Moving Picture is part of Warehouse 2’s new initiative called Curating Creator.
“The project invites artists to premier a work of their own and to curate a weekend of events that connect to their practice,” explained Ruttenberg.
“When I heard about the initiative, I knew that I wanted to create my weekend with a focus on the connection between dance and film, which I am just discovering myself.”
In 2012, Ruttenberg and Shkedy decided to throw caution to the wind and collaborate.
The resulting project, ScreensArt, premiered at the Fresh Paint Festival in Tel Aviv. “We made a series of clips that were soundless. They were shown in the foyer of the space as the audience entered,” she explained. ScreensArt will be on display this weekend and is free of charge.
Following their success at Fresh Paint, Ruttenberg and Shkedy collaborated on the film version of Private I’s, a duet for two male dancers. The piece premiered during the 2010 Curtain Up Festival and went on to be presented around Israel and abroad. For the film version, Shkedy scouted locations that would enhance the atmosphere of the piece, which harks back to James Bond of the Sean Connery era.
“After years of working only in the live medium, I was amazed by the experience of having a film to work with. Private I’s got invited to screenings at a number of festivals abroad. I saw that my work could go anywhere in the world in a tiny envelope.

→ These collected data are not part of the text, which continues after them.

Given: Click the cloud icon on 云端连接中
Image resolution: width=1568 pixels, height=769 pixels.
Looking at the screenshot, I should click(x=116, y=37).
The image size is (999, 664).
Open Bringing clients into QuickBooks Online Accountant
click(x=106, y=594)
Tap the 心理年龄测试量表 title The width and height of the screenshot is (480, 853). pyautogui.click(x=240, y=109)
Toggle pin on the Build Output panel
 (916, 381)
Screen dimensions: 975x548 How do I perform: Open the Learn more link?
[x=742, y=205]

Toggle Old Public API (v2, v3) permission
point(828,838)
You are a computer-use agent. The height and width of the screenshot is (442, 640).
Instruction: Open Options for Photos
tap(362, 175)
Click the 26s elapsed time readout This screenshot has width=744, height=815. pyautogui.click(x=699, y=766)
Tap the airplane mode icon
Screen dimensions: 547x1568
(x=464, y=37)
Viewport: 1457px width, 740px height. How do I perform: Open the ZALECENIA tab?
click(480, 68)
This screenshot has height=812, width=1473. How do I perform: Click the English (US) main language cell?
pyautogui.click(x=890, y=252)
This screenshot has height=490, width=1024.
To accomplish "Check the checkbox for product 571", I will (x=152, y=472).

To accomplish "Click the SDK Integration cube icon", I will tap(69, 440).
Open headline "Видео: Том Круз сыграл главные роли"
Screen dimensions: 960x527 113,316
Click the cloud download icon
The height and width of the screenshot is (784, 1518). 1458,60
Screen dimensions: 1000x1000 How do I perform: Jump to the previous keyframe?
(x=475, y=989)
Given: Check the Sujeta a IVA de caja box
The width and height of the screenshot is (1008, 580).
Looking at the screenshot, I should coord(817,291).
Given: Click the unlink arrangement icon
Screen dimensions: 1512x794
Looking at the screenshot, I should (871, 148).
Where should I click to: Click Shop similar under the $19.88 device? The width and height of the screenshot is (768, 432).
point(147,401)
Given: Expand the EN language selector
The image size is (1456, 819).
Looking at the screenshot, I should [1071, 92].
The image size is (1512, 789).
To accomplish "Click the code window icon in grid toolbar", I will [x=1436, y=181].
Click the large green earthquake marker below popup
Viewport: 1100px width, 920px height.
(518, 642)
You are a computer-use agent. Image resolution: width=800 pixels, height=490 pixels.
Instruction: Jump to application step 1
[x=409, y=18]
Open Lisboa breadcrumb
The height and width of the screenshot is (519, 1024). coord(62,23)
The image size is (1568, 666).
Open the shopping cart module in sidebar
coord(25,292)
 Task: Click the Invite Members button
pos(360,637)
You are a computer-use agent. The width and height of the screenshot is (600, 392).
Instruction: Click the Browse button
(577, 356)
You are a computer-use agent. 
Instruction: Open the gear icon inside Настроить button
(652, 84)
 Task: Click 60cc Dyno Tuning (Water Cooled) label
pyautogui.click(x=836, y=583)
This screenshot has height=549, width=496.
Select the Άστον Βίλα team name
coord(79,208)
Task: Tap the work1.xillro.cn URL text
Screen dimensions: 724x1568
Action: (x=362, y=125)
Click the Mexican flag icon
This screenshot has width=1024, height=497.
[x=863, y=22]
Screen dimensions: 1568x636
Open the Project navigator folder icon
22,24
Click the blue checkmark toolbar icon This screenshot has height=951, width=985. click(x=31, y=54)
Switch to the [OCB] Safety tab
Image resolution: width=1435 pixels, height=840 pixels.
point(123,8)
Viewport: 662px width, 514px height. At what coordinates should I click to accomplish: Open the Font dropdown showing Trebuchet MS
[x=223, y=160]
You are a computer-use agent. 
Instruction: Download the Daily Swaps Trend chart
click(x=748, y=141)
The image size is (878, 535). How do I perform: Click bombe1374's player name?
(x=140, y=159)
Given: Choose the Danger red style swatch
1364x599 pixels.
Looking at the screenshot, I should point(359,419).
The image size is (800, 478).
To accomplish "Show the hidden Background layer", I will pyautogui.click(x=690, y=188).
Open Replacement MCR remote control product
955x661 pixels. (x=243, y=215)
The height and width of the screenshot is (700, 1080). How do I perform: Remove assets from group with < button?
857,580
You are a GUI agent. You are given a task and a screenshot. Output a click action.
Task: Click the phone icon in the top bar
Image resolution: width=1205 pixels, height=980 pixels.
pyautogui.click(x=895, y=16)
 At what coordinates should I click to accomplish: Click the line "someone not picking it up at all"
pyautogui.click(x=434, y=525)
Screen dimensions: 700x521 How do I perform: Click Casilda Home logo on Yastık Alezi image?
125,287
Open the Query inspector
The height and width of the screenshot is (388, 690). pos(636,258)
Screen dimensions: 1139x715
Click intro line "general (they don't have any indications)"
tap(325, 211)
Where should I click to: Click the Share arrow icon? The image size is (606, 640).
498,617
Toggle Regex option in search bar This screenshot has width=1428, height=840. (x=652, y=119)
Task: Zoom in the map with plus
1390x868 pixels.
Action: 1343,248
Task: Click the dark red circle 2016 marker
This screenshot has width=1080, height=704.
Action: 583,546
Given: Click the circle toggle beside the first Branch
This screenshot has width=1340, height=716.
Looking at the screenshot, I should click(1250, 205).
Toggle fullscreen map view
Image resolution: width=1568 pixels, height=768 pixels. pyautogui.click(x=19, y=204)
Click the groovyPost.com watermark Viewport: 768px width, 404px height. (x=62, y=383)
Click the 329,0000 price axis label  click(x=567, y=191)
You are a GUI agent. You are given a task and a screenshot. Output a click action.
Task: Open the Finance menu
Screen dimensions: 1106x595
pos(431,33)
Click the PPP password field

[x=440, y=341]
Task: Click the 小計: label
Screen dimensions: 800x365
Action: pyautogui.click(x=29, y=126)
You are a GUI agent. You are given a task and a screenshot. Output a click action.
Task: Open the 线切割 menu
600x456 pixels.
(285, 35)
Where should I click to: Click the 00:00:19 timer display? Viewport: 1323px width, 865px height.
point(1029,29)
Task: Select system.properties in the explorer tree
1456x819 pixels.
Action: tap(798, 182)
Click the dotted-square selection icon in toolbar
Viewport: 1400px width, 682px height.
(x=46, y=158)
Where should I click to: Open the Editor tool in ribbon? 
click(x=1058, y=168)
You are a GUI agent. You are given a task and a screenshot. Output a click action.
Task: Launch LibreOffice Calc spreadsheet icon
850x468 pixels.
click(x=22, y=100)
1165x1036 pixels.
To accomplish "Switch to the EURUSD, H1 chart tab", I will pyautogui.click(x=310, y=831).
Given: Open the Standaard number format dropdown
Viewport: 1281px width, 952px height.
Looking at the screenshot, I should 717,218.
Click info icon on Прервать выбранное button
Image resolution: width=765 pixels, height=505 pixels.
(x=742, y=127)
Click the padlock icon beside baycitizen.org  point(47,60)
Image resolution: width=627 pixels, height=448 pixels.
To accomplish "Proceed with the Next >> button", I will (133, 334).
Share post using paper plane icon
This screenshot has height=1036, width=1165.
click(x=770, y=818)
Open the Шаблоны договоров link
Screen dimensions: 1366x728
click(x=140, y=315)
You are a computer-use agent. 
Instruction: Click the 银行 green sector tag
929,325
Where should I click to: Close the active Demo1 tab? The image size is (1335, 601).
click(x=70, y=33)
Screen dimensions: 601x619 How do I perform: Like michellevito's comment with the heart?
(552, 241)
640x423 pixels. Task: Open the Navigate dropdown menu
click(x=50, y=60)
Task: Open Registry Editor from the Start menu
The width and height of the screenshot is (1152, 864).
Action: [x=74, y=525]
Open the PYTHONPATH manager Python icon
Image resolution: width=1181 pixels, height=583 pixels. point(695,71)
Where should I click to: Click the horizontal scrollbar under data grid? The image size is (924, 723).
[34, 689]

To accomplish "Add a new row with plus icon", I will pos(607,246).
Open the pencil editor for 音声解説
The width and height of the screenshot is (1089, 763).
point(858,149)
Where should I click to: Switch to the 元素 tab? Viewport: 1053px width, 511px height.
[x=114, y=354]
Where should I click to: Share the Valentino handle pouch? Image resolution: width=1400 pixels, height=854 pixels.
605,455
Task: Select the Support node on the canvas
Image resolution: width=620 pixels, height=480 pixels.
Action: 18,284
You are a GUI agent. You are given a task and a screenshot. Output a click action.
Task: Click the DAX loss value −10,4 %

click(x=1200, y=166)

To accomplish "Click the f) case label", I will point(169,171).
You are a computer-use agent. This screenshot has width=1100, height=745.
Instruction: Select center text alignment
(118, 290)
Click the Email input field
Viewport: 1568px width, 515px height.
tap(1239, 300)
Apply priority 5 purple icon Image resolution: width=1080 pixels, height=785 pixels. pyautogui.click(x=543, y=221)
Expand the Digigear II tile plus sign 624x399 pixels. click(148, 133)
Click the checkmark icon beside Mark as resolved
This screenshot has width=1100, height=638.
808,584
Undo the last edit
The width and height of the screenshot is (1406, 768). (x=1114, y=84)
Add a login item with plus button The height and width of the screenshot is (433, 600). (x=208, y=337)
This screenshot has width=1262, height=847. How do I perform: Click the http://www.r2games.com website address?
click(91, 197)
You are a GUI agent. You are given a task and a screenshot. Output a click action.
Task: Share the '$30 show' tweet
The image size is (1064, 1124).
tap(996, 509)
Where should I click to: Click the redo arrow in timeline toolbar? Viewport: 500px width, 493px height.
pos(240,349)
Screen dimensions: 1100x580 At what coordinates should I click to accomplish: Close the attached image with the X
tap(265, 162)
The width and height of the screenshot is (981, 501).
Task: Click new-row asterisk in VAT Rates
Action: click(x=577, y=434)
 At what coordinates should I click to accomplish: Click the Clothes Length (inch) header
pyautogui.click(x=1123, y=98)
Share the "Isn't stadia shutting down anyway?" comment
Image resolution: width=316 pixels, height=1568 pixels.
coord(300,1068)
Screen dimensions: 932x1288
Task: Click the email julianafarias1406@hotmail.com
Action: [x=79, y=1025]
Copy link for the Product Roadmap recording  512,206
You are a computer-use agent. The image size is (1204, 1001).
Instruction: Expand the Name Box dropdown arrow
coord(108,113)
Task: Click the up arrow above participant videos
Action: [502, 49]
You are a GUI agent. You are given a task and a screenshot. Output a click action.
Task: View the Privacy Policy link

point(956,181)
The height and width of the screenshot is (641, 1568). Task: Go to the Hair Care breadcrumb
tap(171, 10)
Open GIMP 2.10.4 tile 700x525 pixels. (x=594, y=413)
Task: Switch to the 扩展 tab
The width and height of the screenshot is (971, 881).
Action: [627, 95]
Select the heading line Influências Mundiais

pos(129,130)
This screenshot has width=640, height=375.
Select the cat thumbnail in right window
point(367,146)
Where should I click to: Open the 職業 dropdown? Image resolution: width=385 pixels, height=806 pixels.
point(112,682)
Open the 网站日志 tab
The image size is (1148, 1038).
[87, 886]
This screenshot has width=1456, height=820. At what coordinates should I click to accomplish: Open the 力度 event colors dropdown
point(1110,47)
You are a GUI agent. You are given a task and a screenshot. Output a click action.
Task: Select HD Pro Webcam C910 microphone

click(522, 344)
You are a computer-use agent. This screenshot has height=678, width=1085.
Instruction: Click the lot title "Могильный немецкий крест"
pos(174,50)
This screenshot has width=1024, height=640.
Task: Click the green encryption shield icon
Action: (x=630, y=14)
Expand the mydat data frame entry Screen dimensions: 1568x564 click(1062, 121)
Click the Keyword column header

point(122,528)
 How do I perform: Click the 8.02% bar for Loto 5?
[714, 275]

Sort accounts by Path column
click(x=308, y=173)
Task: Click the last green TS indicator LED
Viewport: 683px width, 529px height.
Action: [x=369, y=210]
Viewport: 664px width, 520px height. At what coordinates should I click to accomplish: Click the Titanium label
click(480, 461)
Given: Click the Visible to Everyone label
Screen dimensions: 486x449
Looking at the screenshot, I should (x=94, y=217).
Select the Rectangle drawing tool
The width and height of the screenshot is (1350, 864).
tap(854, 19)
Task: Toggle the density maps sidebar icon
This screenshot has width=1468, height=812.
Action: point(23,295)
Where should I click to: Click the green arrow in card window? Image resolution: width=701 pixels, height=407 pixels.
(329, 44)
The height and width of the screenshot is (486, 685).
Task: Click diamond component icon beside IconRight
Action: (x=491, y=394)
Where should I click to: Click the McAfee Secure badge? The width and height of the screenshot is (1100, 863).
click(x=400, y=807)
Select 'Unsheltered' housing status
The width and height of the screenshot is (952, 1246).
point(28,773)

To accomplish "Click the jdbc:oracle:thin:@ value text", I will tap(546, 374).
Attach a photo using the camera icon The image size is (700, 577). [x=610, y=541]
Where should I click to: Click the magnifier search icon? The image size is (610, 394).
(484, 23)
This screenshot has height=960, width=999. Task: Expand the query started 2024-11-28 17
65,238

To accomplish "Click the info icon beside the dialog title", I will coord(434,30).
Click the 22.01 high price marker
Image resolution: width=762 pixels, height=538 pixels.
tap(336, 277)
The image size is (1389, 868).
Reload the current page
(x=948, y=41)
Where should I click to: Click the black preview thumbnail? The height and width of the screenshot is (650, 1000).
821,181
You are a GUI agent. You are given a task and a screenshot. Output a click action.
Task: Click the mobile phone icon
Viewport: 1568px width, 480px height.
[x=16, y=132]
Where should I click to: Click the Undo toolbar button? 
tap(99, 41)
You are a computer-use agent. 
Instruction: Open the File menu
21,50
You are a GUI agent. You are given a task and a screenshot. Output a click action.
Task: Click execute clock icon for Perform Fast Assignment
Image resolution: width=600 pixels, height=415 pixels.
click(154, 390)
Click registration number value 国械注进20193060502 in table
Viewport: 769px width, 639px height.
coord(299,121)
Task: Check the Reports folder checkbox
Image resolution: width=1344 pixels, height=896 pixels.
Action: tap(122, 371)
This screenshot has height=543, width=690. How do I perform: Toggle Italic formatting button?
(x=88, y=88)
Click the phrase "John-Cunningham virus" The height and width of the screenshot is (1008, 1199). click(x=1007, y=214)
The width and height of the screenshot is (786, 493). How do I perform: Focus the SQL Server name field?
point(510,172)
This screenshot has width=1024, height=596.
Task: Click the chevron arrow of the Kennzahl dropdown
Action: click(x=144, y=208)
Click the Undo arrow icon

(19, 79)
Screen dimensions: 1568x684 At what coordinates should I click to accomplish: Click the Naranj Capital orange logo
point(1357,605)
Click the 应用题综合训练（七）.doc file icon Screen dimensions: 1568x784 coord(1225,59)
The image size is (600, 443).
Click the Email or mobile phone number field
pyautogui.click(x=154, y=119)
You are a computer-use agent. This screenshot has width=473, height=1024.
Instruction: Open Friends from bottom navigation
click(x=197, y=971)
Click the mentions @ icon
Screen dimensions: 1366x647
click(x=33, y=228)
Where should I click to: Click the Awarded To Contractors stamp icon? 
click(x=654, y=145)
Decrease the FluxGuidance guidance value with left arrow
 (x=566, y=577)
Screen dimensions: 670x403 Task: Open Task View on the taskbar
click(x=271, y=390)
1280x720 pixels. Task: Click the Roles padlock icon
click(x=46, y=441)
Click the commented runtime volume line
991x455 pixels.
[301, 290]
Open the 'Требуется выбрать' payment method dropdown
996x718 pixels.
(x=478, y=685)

It was crazy discovering that dance can travel so easily.”
Though Ruttenberg has shown Private I’s in Chile, Colombia, Turkey, Hong Kong and the United States, this weekend will mark the Israeli premier of the film version.
Also premiering this weekend will be Glove Story, the silver screen edition of a piece Ruttenberg created for the 2012 Curtain Up Festival. In Glove Story, four characters grapple with the tension between reality and fantasy.
“Through working with film, I realized that even when I make work for the stage, I create scenes. I imagine that the audience will zoom in during certain moments, like a camera. When I create work for the stage, an element that is missing for me is the visual side, the set design. I think that’s a problem of the fringe scene and it’s due to budget problems,” she said.
For the filming of Glove Story, Ruttenberg took her dancers to a number of gorgeous locations such as the outside of the Holon Design Museum and into an events’ halls. “The experience of filming has definitely enriched the stage performances we have had since. I realized that during the process we talked about being in an event’s hall. Having performed those scenes on location has made the images much stronger for the dancers.”
Throughout the weekend, audiences will be invited to attend screenings of Trash Dance, a documentary film about a choreographic process that takes place with garbage collectors as dancers. “We saw Andrew Garrison’s film while we were abroad and were totally blown away,” said Ruttenberg.
For this weekend, Ruttenberg researched and compiled a mini-archive of Israeli dance. “I was at the Dance On Camera Festival in New York and I saw that they were showing archival footage of Jose Limon. It was so wonderful to get to watch that footage. When I returned to Israel, I asked myself if that kind of footage existed here. I went to a library and found reels of Batsheva Dance Company from the 1950s and works by Noa Eshkol that she had created for different ceremonies.”
These findings will be screened several times throughout the weekend and are open to the public free of charge.
Another special event to take place during the weekend is an updated version of a silent movie. “For a long time I’ve wanted to bring back the silent movie. So I put together movies from the archives, which will be screened to the beautiful sound of Yonatan Avishai playing the piano,” she said.
And if watching so much dancing makes people want to shake their own tail feathers, Ruttenberg and Shkedy have arranged an XBox Kinect station where audience members can either watch or participate in Dance Central, a movement game.